Another advantage of a national airline is the fact that it will be able to respond quickly and efficiently (at least in theory it should) to a resurgence in demand. Croatia Airlines holds Zagreb Airport as its hub, but in the summer it flies on direct flights to European destinations from coastal airports as well. For years, they have been losing their percentage in passenger share, which is not surprising considering that domestic coastal airports are full of low-cost airlines in the summer months, with which Croatia Airlines simply cannot compete. Such a system is certainly not good for the company, the dispersion of capacity stops the development of Zagreb as its hub, but the company must earn as much as possible in the summer months in order to be able to cover the business throughout the year.
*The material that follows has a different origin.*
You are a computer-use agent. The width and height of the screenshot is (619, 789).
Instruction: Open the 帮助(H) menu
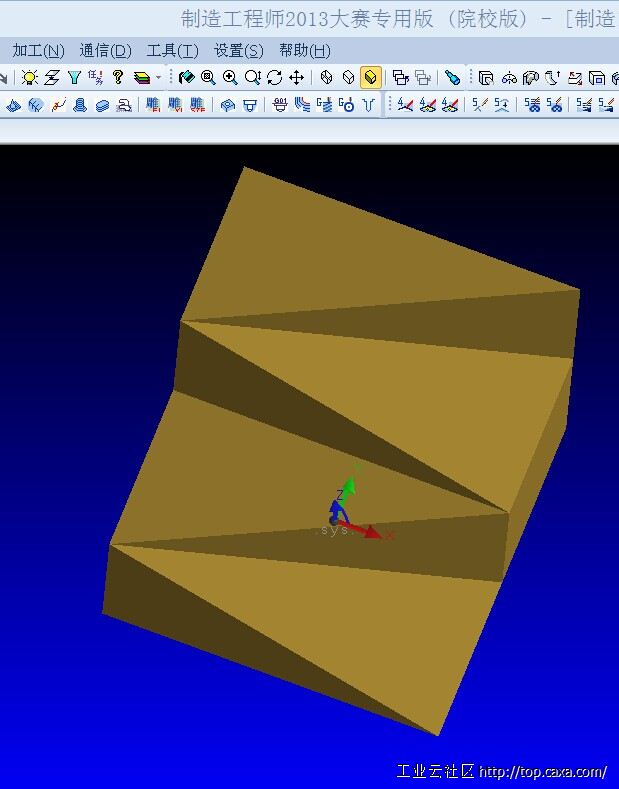[305, 51]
Unfortunately, company can't do that and they have been losing the money for years.
This summer, Croatia Airlines, in cooperation with the competent ministry, the national tourist board, as well as local, hoteliers and tour operators, will organise flights from traditional tourist destinations to airports on the Croatian coast. Until then, the company will re-establish international flights to and from Zagreb with the possibility of connections to the coast. Clearly, demand will be weaker this year than ever, but if many other airlines that normally operated to Croatian airports choose not to do so this year, Croatia Airlines could have market supremacy. If the 2021. season would be again at the level of 2019., foreign companies will return to Croatia and again take a large part of the "cake" to the Croatian national airline, but there is room for development, the question is whether there is will, primarily political, given to the fact that Croatia Airlines is state-owned company.
In the peak season, it is almost certain that Croatia Airlines will fly from Split to Frankfurt and Munich, as well as from Dubrovnik, Pula and Zadar to Frankfurt. It is possible that Croatia Airlines will re-launch the Rijeka-Munich route, given that the company is a member of the Star Alliance and both Munich and Frankfurt are the hubs of this alliance.
The company has operated a large number of charter flights in the past, but this share of traffic has also been reduced nowadays. However, the company will certainly have the opportunity to operate more charter flights than it has done in recent years, of course, only if it will reach agreements in cooperation with earlier mentioned parties and if there is adequate market demand for Croatia, which should not be be questionable, especially from August this year.
We can conclude that Croatia definitely needs a national airline. The figures justify this - in 2019., over 11 million passengers passed through Croatian airports. A world-famous tourist destination deserves to have a national airline, but not in this form, the company must find a new business model and a new partner/owner. Thus, the future of the company should not be in question, which is not the case at the moment.